- REQUIREMENT -
Your reply must hold the lines from the one containing "Instruction: Click the Delete (ลบ) trash icon" to the end of the entries, copied exactly, with pictures excluded.
=== Begin Enclosure ===
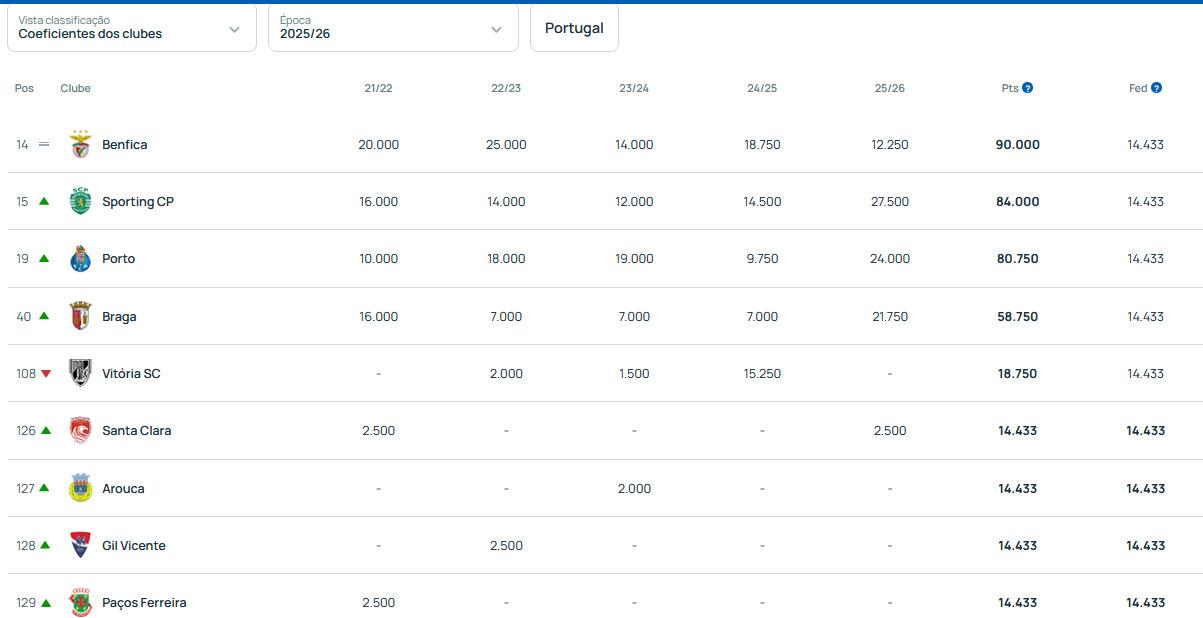The height and width of the screenshot is (618, 1203).
Task: Click the Pts help question mark icon
Action: 1027,88
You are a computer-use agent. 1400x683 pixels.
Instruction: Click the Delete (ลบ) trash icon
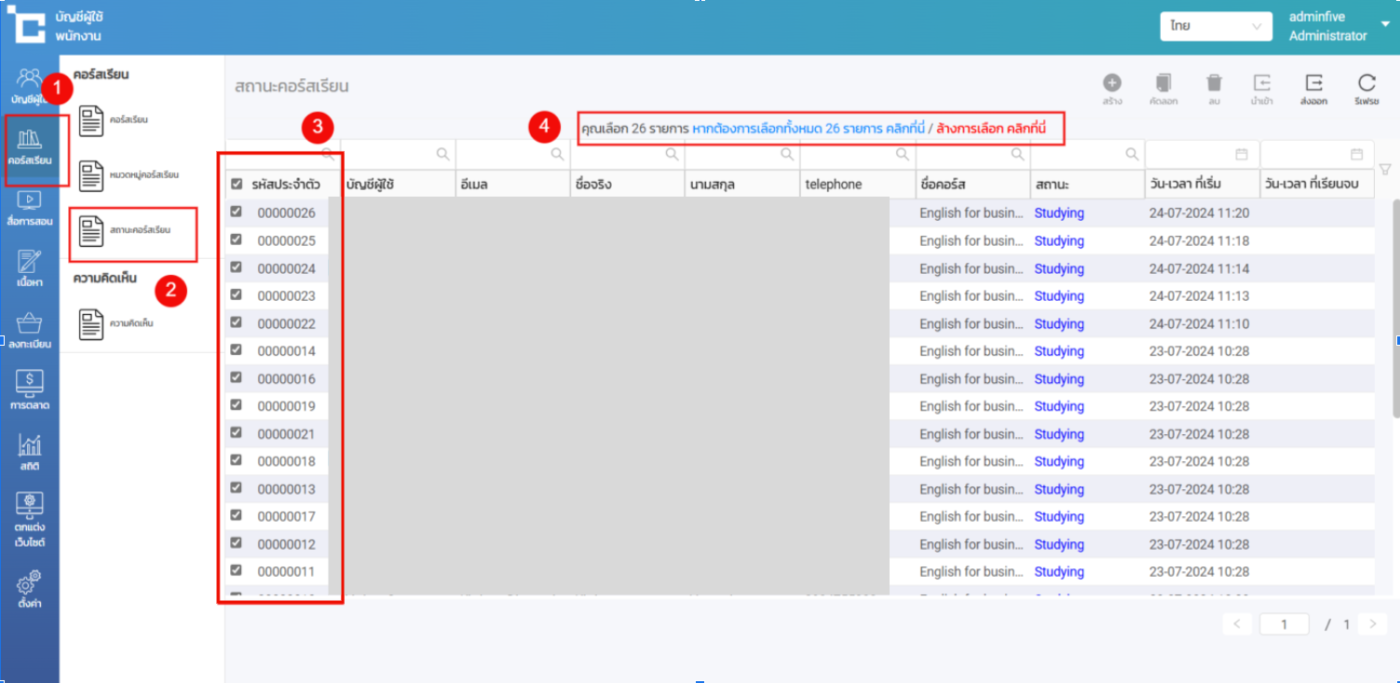click(x=1214, y=84)
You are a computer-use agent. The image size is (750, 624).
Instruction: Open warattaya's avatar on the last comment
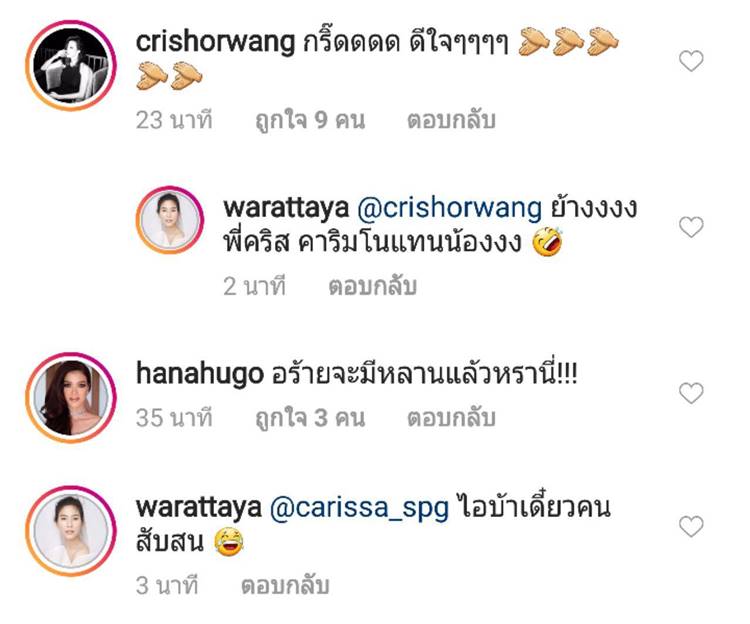71,531
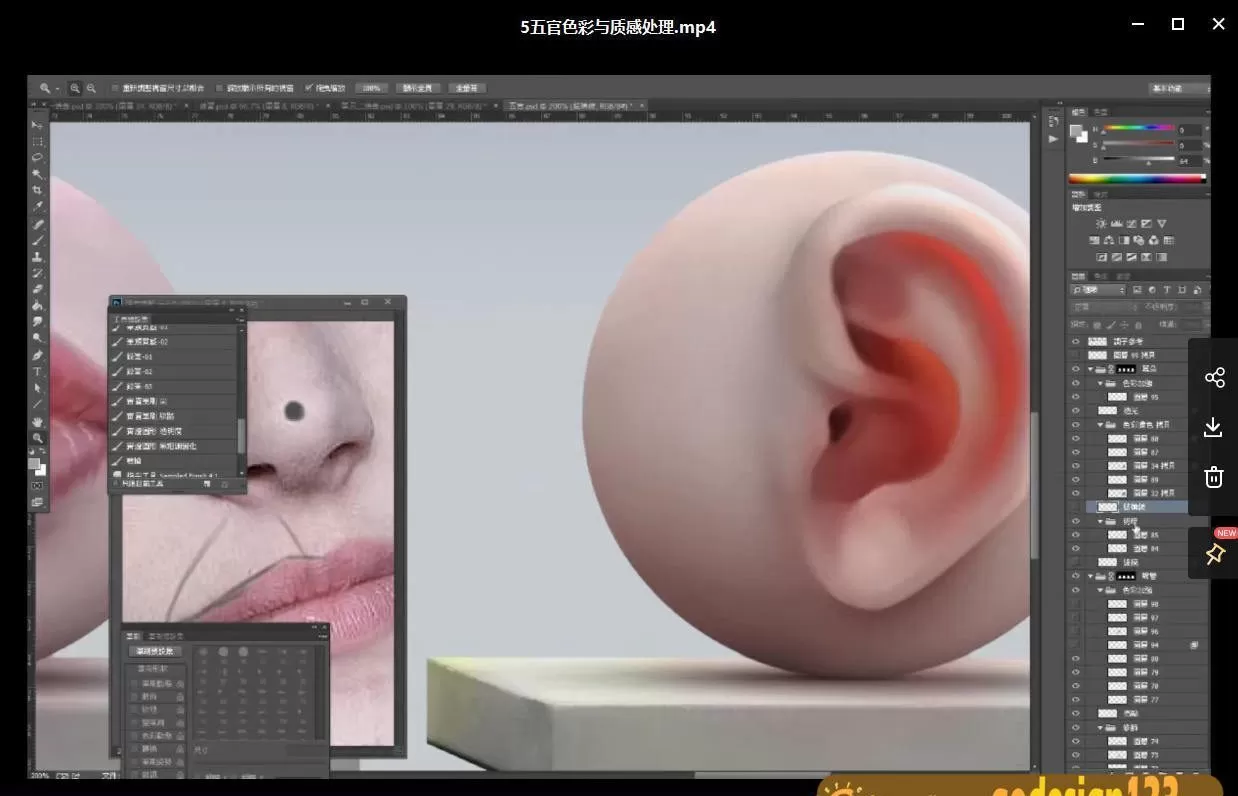Open the layer filter type dropdown
Image resolution: width=1238 pixels, height=796 pixels.
coord(1098,290)
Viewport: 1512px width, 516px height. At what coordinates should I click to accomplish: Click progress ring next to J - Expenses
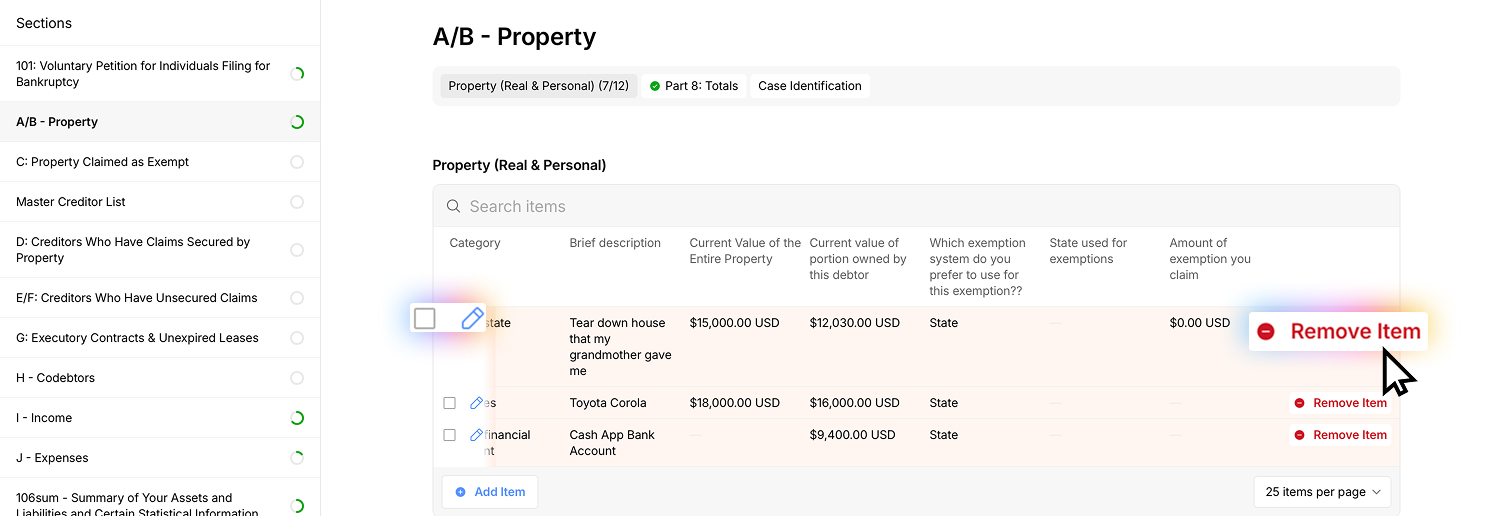click(297, 458)
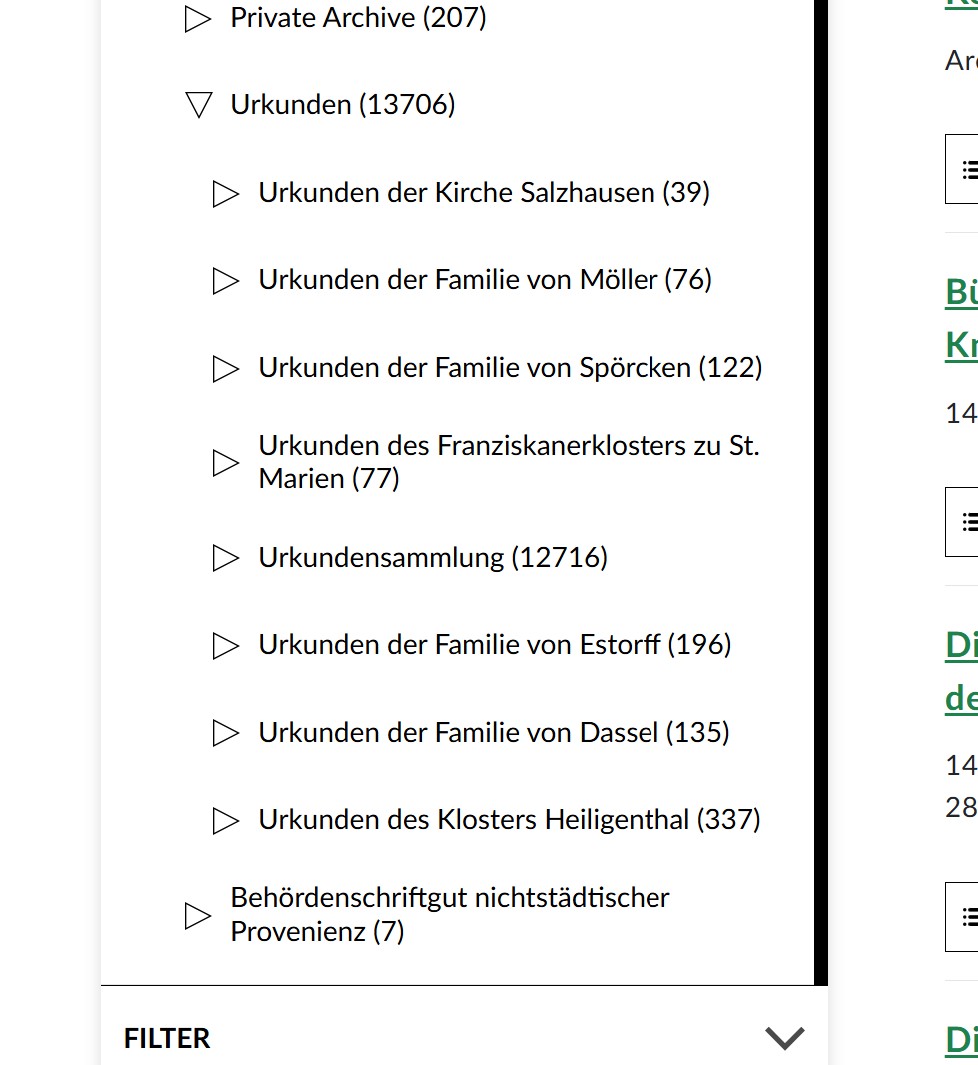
=== End Enclosure ===
- PROBLEM SOLUTION -
Instruction: Click the Delete (ลบ) trash icon
click(x=1214, y=84)
You are a computer-use agent. The image size is (750, 624).
Instruction: Open warattaya's avatar on the last comment
71,531
Open the layer filter type dropdown
Image resolution: width=1238 pixels, height=796 pixels.
coord(1098,290)
Viewport: 1512px width, 516px height. At what coordinates should I click to accomplish: Click progress ring next to J - Expenses
click(297, 458)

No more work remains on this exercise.